§ **Exercise prompt**
Whatever lies between the line that holds "Screen dimensions: 980x457" and the final line of the records below, both included, should be repeated exactly; leave out the pictures and add nothing.

Content starts

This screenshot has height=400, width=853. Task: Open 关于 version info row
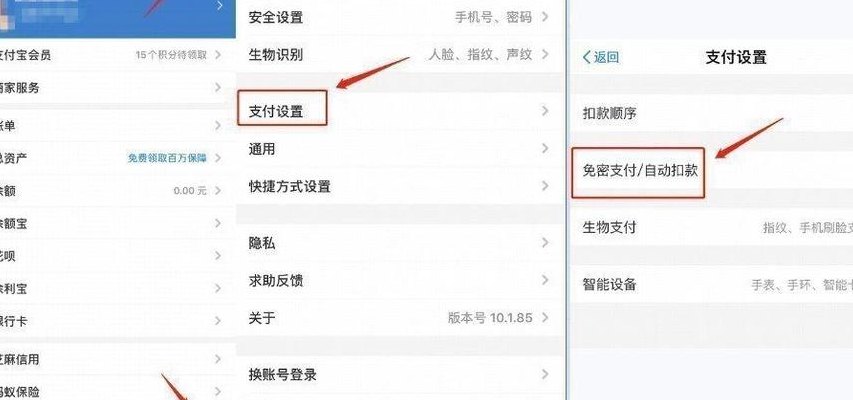[401, 318]
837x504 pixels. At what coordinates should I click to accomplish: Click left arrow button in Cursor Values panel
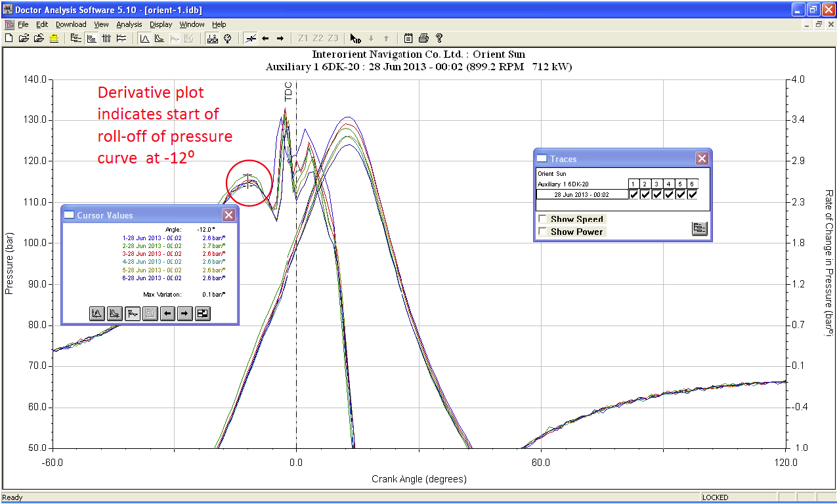pyautogui.click(x=167, y=314)
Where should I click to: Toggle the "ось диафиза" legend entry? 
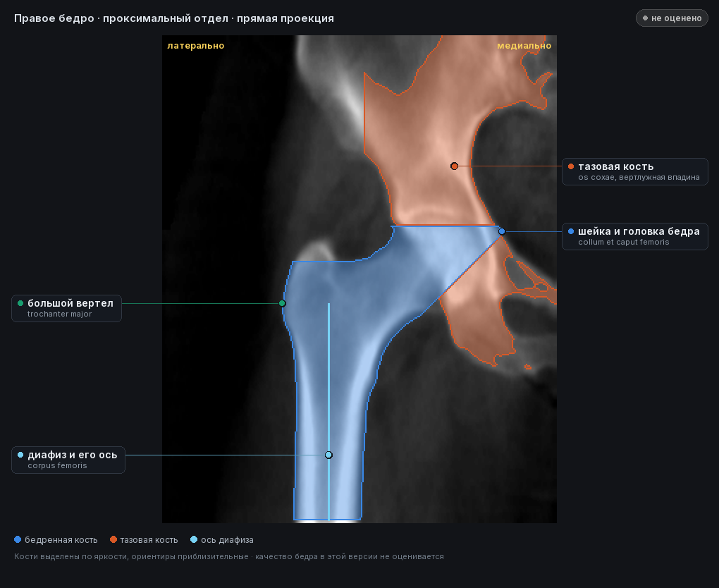click(x=222, y=540)
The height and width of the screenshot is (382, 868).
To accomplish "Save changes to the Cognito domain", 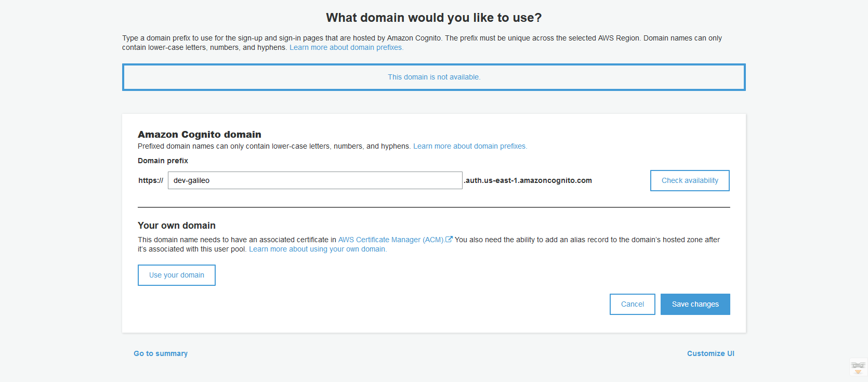I will point(695,304).
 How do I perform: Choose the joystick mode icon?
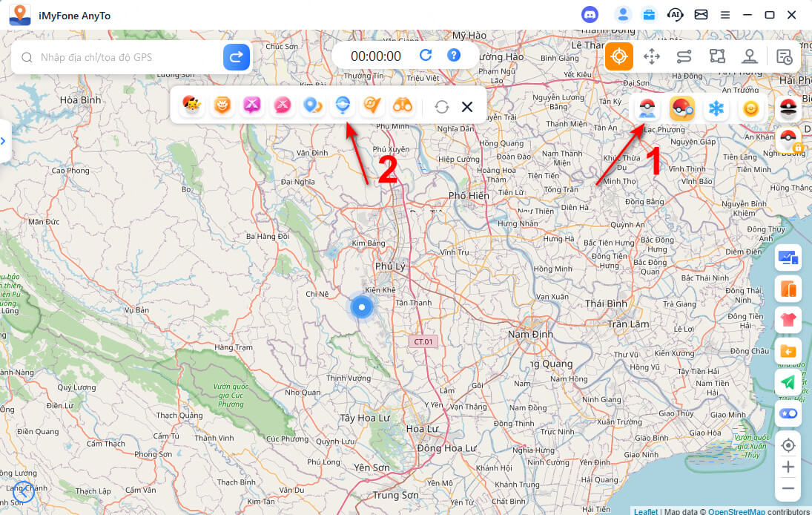coord(749,56)
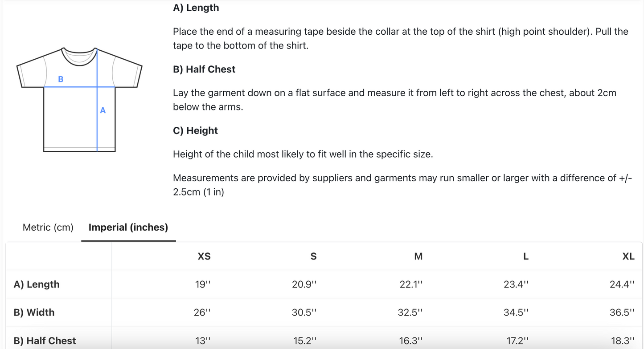The width and height of the screenshot is (644, 349).
Task: Click the blue letter B on the diagram
Action: click(x=61, y=79)
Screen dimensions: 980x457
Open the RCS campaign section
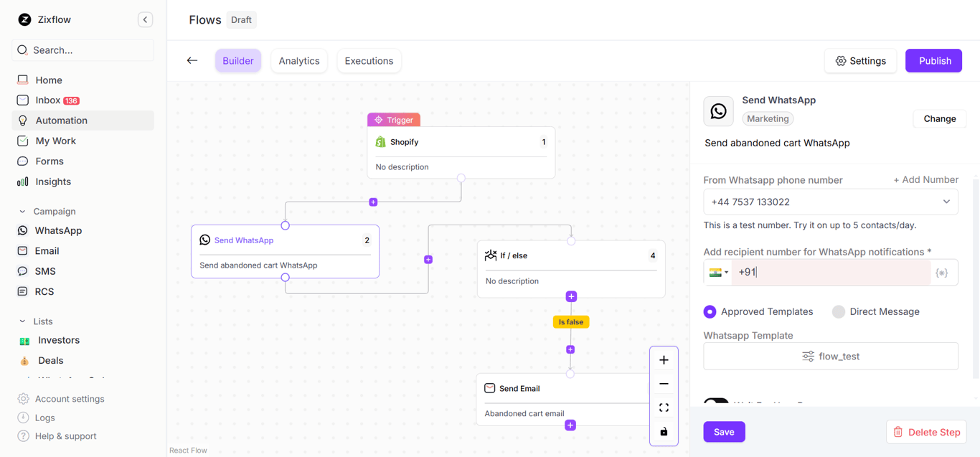44,291
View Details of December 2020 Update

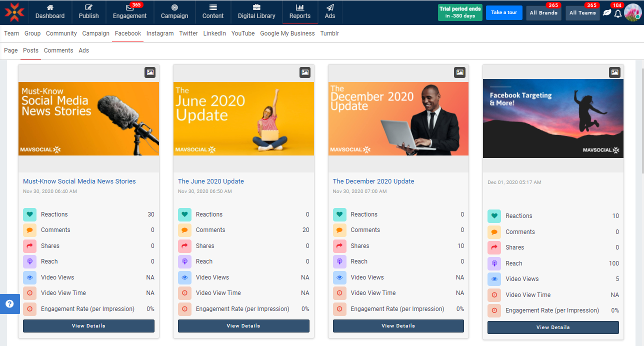pyautogui.click(x=398, y=326)
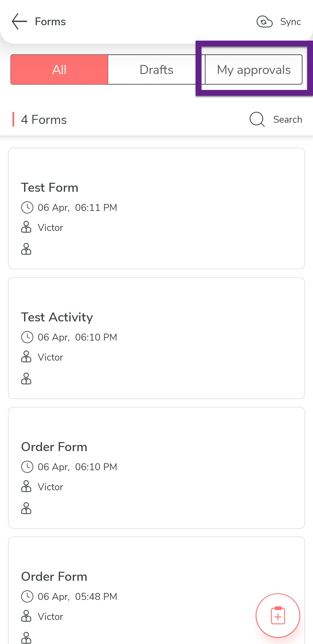Click the clock icon on Test Activity card
The image size is (313, 644).
[x=27, y=337]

Content ends

§ **Output of the exercise**
Screen dimensions: 980x457
Open the RCS campaign section
44,291
View Details of December 2020 Update

pyautogui.click(x=398, y=326)
Click the clock icon on Test Activity card
The image size is (313, 644).
[x=27, y=337]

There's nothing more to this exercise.